REQUIRED TASK
Rename "Storefront" to "Marketplace" wherever it occurs in the entries below, and copy every other part of each entry unchanged.
--- begin ---
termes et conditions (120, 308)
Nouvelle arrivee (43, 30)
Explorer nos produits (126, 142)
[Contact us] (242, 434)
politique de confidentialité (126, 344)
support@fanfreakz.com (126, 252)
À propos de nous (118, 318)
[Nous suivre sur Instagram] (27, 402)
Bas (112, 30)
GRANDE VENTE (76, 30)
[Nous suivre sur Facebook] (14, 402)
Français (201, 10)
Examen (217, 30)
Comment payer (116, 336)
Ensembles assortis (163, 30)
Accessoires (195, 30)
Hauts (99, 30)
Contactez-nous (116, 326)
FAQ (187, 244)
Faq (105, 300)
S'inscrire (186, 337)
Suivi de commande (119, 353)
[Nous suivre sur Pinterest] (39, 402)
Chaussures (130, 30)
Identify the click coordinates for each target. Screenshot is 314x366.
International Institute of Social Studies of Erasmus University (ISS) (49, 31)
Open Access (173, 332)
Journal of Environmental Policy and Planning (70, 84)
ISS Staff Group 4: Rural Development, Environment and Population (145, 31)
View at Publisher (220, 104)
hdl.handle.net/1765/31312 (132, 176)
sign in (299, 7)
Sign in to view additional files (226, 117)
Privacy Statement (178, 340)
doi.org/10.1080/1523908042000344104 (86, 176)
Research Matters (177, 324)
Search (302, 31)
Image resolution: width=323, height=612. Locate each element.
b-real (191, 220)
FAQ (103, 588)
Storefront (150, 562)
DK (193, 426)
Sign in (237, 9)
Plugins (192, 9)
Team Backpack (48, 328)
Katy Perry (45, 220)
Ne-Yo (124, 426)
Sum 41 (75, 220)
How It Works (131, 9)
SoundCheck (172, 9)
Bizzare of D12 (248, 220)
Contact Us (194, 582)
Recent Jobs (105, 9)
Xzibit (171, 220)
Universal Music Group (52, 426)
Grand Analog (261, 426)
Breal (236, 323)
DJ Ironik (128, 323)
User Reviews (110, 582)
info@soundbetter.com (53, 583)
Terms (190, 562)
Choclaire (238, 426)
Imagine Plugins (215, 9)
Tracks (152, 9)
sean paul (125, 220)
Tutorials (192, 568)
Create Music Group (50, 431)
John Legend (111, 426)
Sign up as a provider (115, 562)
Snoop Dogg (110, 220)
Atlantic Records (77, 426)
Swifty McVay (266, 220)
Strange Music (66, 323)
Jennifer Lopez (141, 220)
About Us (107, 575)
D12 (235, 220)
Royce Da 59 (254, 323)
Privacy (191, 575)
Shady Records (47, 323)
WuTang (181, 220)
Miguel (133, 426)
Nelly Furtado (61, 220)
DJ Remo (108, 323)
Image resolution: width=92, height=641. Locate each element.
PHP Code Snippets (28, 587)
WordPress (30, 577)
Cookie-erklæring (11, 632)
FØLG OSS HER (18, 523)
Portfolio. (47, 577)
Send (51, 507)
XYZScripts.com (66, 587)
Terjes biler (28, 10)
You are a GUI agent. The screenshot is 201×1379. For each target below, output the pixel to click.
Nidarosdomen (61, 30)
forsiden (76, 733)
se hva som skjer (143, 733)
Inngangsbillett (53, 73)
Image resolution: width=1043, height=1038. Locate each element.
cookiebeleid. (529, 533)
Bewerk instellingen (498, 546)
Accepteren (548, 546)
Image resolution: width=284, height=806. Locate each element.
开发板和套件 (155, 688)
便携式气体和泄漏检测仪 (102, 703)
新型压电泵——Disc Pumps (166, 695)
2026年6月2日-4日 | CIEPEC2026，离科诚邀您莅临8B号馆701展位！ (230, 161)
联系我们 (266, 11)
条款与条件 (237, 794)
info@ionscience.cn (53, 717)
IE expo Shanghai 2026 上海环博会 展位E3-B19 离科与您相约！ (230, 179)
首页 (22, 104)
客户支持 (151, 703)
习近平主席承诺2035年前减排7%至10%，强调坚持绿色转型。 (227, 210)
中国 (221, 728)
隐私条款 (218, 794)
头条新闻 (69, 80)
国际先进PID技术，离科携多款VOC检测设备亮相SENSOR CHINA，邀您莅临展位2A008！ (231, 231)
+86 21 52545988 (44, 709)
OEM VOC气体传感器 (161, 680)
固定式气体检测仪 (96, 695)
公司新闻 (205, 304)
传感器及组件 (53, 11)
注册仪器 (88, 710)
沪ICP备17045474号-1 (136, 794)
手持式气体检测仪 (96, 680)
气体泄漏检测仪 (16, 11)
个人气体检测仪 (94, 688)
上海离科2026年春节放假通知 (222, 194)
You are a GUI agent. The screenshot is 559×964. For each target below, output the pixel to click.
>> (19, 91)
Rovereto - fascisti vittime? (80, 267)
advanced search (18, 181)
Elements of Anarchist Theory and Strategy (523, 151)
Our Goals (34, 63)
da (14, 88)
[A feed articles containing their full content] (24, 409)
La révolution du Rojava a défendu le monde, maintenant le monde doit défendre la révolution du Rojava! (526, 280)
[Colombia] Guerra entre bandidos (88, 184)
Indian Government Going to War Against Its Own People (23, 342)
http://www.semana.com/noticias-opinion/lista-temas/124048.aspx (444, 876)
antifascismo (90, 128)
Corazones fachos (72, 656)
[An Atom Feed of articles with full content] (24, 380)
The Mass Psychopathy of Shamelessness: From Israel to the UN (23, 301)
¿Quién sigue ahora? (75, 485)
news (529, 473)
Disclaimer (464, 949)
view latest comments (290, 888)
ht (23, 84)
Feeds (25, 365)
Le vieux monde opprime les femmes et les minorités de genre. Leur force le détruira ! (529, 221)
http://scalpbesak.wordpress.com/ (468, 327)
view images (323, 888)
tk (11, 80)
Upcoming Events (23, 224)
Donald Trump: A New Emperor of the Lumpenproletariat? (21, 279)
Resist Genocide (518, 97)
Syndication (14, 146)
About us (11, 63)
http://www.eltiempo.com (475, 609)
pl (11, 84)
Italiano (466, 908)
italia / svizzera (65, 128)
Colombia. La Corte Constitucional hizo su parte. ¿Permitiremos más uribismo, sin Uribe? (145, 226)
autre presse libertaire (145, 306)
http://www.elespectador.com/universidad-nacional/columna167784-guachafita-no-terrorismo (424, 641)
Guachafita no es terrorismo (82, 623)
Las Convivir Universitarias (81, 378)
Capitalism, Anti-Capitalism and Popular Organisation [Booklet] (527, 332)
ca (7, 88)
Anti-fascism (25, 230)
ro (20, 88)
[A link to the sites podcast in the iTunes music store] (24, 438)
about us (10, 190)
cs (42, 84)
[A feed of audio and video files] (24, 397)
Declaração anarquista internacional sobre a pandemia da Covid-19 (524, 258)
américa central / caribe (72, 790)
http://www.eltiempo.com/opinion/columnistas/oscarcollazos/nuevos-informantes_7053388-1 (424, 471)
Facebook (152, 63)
--- end ---
ANSWER TO THE PROBLEM
termes et conditions (120, 308)
Nouvelle arrivee (43, 30)
Explorer nos produits (126, 142)
[Contact us] (242, 434)
politique de confidentialité (126, 344)
support@fanfreakz.com (126, 252)
À propos de nous (118, 318)
[Nous suivre sur Instagram] (27, 402)
Bas (112, 30)
GRANDE VENTE (76, 30)
[Nous suivre sur Facebook] (14, 402)
Français (201, 10)
Examen (217, 30)
Comment payer (116, 336)
Ensembles assortis (163, 30)
Accessoires (195, 30)
Hauts (99, 30)
Contactez-nous (116, 326)
FAQ (187, 244)
Faq (105, 300)
S'inscrire (186, 337)
Suivi de commande (119, 353)
[Nous suivre sur Pinterest] (39, 402)
Chaussures (130, 30)
Identify the click coordinates for each target. Screenshot is 314x366.
International Institute of Social Studies of Erasmus University (ISS) (49, 31)
Open Access (173, 332)
Journal of Environmental Policy and Planning (70, 84)
ISS Staff Group 4: Rural Development, Environment and Population (145, 31)
View at Publisher (220, 104)
hdl.handle.net/1765/31312 (132, 176)
sign in (299, 7)
Sign in to view additional files (226, 117)
Privacy Statement (178, 340)
doi.org/10.1080/1523908042000344104 (86, 176)
Research Matters (177, 324)
Search (302, 31)
Image resolution: width=323, height=612. Locate each element.
b-real (191, 220)
FAQ (103, 588)
Marketplace (150, 562)
DK (193, 426)
Sign in (237, 9)
Plugins (192, 9)
Team Backpack (48, 328)
Katy Perry (45, 220)
Ne-Yo (124, 426)
Sum 41 (75, 220)
How It Works (131, 9)
SoundCheck (172, 9)
Bizzare of D12 (248, 220)
Contact Us (194, 582)
Recent Jobs (105, 9)
Xzibit (171, 220)
Universal Music Group (52, 426)
Grand Analog (261, 426)
Breal (236, 323)
DJ Ironik (128, 323)
User Reviews (110, 582)
info@soundbetter.com (53, 583)
Terms (190, 562)
Choclaire (238, 426)
Imagine Plugins (215, 9)
Tracks (152, 9)
sean paul (125, 220)
Tutorials (192, 568)
Create Music Group (50, 431)
John Legend (111, 426)
Sign up as a provider (115, 562)
Snoop Dogg (110, 220)
Atlantic Records (77, 426)
Swifty McVay (266, 220)
Strange Music (66, 323)
Jennifer Lopez (141, 220)
About Us (107, 575)
D12 (235, 220)
Royce Da 59 (254, 323)
Privacy (191, 575)
Shady Records (47, 323)
WuTang (181, 220)
Miguel (133, 426)
Nelly Furtado (61, 220)
DJ Remo (108, 323)
Image resolution: width=92, height=641. Locate each element.
PHP Code Snippets (28, 587)
WordPress (30, 577)
Cookie-erklæring (11, 632)
FØLG OSS HER (18, 523)
Portfolio. (47, 577)
Send (51, 507)
XYZScripts.com (66, 587)
Terjes biler (28, 10)
You are a GUI agent. The screenshot is 201×1379. For each target below, output the pixel to click.
Nidarosdomen (61, 30)
forsiden (76, 733)
se hva som skjer (143, 733)
Inngangsbillett (53, 73)
Image resolution: width=1043, height=1038. Locate each element.
cookiebeleid. (529, 533)
Bewerk instellingen (498, 546)
Accepteren (548, 546)
Image resolution: width=284, height=806. Locate each element.
开发板和套件 (155, 688)
便携式气体和泄漏检测仪 (102, 703)
新型压电泵——Disc Pumps (166, 695)
2026年6月2日-4日 | CIEPEC2026，离科诚邀您莅临8B号馆701展位！ (230, 161)
联系我们 (266, 11)
条款与条件 (237, 794)
info@ionscience.cn (53, 717)
IE expo Shanghai 2026 上海环博会 展位E3-B19 离科与您相约！ (230, 179)
首页 (22, 104)
客户支持 (151, 703)
习近平主席承诺2035年前减排7%至10%，强调坚持绿色转型。 (227, 210)
中国 (221, 728)
隐私条款 (218, 794)
头条新闻 (69, 80)
国际先进PID技术，离科携多款VOC检测设备亮相SENSOR CHINA，邀您莅临展位2A008！ (231, 231)
+86 21 52545988 (44, 709)
OEM VOC气体传感器 (161, 680)
固定式气体检测仪 (96, 695)
公司新闻 (205, 304)
传感器及组件 (53, 11)
注册仪器 (88, 710)
沪ICP备17045474号-1 (136, 794)
手持式气体检测仪 (96, 680)
气体泄漏检测仪 (16, 11)
个人气体检测仪 (94, 688)
上海离科2026年春节放假通知 (222, 194)
You are a GUI agent. The screenshot is 559×964. For each target below, output the pixel to click.
>> (19, 91)
Rovereto - fascisti vittime? (80, 267)
advanced search (18, 181)
Elements of Anarchist Theory and Strategy (523, 151)
Our Goals (34, 63)
da (14, 88)
[A feed articles containing their full content] (24, 409)
La révolution du Rojava a défendu le monde, maintenant le monde doit défendre la révolution du Rojava! (526, 280)
[Colombia] Guerra entre bandidos (88, 184)
Indian Government Going to War Against Its Own People (23, 342)
http://www.semana.com/noticias-opinion/lista-temas/124048.aspx (444, 876)
antifascismo (90, 128)
Corazones fachos (72, 656)
[An Atom Feed of articles with full content] (24, 380)
The Mass Psychopathy of Shamelessness: From Israel to the UN (23, 301)
¿Quién sigue ahora? (75, 485)
news (529, 473)
Disclaimer (464, 949)
view latest comments (290, 888)
ht (23, 84)
Feeds (25, 365)
Le vieux monde opprime les femmes et les minorités de genre. Leur force le détruira ! (529, 221)
http://scalpbesak.wordpress.com/ (468, 327)
view images (323, 888)
tk (11, 80)
Upcoming Events (23, 224)
Donald Trump: A New Emperor of the Lumpenproletariat? (21, 279)
Resist Genocide (518, 97)
Syndication (14, 146)
About us (11, 63)
http://www.eltiempo.com (475, 609)
pl (11, 84)
Italiano (466, 908)
italia / svizzera (65, 128)
Colombia. La Corte Constitucional hizo su parte. ¿Permitiremos más uribismo, sin Uribe? (145, 226)
autre presse libertaire (145, 306)
http://www.elespectador.com/universidad-nacional/columna167784-guachafita-no-terrorismo (424, 641)
Guachafita no es terrorismo (82, 623)
Las Convivir Universitarias (81, 378)
Capitalism, Anti-Capitalism and Popular Organisation [Booklet] (527, 332)
ca (7, 88)
Anti-fascism (25, 230)
ro (20, 88)
[A link to the sites podcast in the iTunes music store] (24, 438)
about us (10, 190)
cs (42, 84)
[A feed of audio and video files] (24, 397)
Declaração anarquista internacional sobre a pandemia da Covid-19 (524, 258)
américa central / caribe (72, 790)
http://www.eltiempo.com/opinion/columnistas/oscarcollazos/nuevos-informantes_7053388-1 (424, 471)
Facebook (152, 63)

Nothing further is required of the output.